Let's have a look at the data:

In [None]:
plt.scatter(dataset_winery["price_normalized"], dataset_winery["points_normalized"], s=2)

So far, it mostly just looks like a thick cloud. Hopefully, a clustering algorithm will be able to see through the fog and give us more insight.

We'll start out by using kMeans on the (normalised) points and price because of it's simplicity, and move onto using more complex models and/or adding more data in case it doesn't give any useful results.
Even though it's doubtful anything with k > 20 will be useful, we'll still try everything from k=2 to k=30, to see how the model behaves.

In [None]:
ks = np.arange(2, 31)  # Values for k to try out.

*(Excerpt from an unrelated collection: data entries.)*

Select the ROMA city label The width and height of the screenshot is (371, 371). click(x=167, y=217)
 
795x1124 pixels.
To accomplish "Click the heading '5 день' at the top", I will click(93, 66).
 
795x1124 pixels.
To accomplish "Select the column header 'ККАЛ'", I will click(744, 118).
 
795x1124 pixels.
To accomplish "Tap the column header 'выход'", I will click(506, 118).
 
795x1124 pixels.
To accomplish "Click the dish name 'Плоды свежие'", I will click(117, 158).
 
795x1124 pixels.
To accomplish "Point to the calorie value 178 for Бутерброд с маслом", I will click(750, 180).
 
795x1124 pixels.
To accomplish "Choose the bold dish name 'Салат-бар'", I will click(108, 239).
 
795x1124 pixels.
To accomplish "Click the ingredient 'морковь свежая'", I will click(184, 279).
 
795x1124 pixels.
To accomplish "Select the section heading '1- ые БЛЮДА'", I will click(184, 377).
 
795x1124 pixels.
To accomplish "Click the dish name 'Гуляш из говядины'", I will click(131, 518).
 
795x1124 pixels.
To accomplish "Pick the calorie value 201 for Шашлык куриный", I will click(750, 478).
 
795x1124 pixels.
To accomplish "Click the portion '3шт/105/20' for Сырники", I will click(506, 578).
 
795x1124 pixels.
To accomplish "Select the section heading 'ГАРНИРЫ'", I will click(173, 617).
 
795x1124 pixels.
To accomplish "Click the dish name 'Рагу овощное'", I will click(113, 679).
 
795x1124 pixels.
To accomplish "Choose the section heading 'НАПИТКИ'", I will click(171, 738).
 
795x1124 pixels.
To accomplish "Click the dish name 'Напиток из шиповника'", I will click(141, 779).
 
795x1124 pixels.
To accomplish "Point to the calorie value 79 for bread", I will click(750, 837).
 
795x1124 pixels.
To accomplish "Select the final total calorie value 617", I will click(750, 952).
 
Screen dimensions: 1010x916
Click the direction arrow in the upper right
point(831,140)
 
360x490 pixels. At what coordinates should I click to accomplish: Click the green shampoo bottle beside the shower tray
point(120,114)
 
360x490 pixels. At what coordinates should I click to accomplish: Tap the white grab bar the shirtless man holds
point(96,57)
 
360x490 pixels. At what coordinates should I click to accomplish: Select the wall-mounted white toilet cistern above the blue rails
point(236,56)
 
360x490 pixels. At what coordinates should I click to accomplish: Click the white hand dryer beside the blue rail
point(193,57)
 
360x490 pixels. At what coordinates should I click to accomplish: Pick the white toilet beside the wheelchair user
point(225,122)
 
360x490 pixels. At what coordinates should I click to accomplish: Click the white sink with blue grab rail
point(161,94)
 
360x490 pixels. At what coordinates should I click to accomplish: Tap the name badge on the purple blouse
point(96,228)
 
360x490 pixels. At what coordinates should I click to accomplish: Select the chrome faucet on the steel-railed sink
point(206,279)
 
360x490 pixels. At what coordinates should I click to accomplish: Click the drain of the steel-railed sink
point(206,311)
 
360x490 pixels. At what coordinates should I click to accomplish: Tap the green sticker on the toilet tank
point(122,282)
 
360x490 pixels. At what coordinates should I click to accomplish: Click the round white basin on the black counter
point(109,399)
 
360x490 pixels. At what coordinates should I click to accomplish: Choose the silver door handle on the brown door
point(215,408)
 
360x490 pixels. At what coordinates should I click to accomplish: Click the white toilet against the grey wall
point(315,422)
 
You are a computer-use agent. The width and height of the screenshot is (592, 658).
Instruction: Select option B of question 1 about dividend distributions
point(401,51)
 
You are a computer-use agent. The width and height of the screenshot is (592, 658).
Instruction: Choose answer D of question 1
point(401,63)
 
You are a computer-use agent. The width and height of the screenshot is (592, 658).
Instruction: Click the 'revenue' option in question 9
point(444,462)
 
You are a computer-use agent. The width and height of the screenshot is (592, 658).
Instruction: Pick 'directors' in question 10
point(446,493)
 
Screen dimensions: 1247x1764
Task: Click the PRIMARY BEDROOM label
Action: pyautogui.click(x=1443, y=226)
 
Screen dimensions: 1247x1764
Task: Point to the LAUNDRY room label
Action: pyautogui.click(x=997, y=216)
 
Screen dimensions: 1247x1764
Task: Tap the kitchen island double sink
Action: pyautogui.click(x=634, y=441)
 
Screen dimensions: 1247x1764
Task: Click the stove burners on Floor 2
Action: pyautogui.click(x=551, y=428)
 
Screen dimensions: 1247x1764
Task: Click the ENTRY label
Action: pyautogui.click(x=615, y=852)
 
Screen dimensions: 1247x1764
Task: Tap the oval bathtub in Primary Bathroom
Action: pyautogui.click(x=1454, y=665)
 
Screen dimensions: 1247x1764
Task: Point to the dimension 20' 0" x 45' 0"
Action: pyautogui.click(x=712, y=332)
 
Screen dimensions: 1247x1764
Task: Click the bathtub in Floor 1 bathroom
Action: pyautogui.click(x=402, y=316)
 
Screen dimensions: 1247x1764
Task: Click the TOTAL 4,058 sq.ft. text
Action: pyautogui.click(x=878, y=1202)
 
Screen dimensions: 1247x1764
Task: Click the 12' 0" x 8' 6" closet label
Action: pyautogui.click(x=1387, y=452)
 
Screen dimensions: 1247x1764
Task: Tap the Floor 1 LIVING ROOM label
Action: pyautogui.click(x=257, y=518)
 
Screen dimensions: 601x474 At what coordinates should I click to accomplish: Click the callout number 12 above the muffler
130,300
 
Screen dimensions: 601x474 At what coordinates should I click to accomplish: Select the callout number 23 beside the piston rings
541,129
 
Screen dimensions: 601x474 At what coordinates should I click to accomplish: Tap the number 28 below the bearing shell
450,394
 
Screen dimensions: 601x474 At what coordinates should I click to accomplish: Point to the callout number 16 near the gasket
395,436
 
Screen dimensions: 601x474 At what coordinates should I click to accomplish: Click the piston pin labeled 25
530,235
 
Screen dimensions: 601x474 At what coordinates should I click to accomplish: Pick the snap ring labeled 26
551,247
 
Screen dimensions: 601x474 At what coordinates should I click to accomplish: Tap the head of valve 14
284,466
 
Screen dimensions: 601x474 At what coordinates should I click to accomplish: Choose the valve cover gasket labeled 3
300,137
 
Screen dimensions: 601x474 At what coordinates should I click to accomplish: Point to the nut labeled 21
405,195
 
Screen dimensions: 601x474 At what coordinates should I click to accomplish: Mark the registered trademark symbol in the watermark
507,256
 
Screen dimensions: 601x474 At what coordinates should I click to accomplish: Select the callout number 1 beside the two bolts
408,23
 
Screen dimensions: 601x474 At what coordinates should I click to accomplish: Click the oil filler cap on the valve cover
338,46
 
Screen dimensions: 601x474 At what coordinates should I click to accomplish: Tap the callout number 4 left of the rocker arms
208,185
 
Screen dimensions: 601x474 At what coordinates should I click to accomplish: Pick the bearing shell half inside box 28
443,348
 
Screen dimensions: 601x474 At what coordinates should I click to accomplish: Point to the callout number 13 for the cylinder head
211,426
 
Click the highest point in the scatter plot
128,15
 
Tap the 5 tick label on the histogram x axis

models = np.vectorize(lambda k: cluster.KMeans(n_clusters=k, random_state=0))(ks)  # Create model objects.
models = np.vectorize(lambda m: m.fit(dataset_winery[["price_normalized", "points_normalized"]]))(models)  # Fit models.
c1_models_scores = np.vectorize(lambda m: m.score(dataset_winery[["price_normalized", "points_normalized"]]))(models)  # Score models
plt.plot(ks, c1_models_scores, 'bx-')

Considering the fact there's no clear 'elbow' in the elbow plot, and no clear clusters in the previously constructed graph, it doesn't look very promising. We can look at a visualization at k=6
of the result to confirm:

In [None]:
final_model =models[4]  # Take it out of array for convenience.
predictions = final_model.predict(dataset_winery[["price_normalized", "points_normalized"]])
plt.scatter(dataset_winery["price_no_outliers"], dataset_winery["points_no_outliers"], c=predictions, s=2)

Like we expected, not very useful. It's doubtful another algorithm would be able to make sense out of that cloud, so the way to go is probably to attempt to use the curse of dimensionality to our advantage.
There is one problem: there isn't much numerical data available to use in our models. All the categorical values in the dataset are nominal, so that would mean using a get_dummies() construction to turn them into useful data. Unfortunately, all the nominal variables have too many permutations to realistically use, so we'll have to get creative.

In interesting metric could be the amount of wine reviews listed for a single winery. We'll create a new grouped by dataframe, with this column added, normalize it's columns, and visualize it.

In [None]:
dataset_reviews["winery"].value_counts()

In [None]:
dataset_winery_2 = dataset_reviews.groupby("winery").agg({"price_no_outliers": np.mean,
                                                          "points_no_outliers": np.mean,
                                                          "title": lambda np_a: np_a.size})  # Title is a random column
                                                                                             # Doesn't really matter what column
                                                                                             # We pick here
dataset_winery_2.rename(columns={"title": "review_amount"}, inplace=True)  # Rename columns to better name

dataset_winery_2.head(5)

In [None]:
dataset_winery_2["price_normalized"] = normalize(dataset_winery_2["price_no_outliers"])
dataset_winery_2["points_normalized"] = normalize(dataset_winery_2["points_no_outliers"])
dataset_winery_2["reviews_normalized"] = normalize(dataset_winery_2["review_amount"])
dataset_winery_2.dropna(inplace=True)

In [None]:
fig = px.scatter_3d(data_frame=dataset_winery_2,
              x='price_normalized',
              y='points_normalized',
              z='reviews_normalized')

fig.update_traces(marker={'size': 1, 'colorscale': 'Viridis', 'opacity': 0.8})

<h3>Conclusion research question 3.</h3>

Visually, we can see there's still no sensible clusters to be found. There is no more numerical data, and creating even more from what we have would be fairly pointless. Unfortunately, we have to conclude that there's no useful insight to be gained from clustering on our current data, as there just aren't many numbers to work with.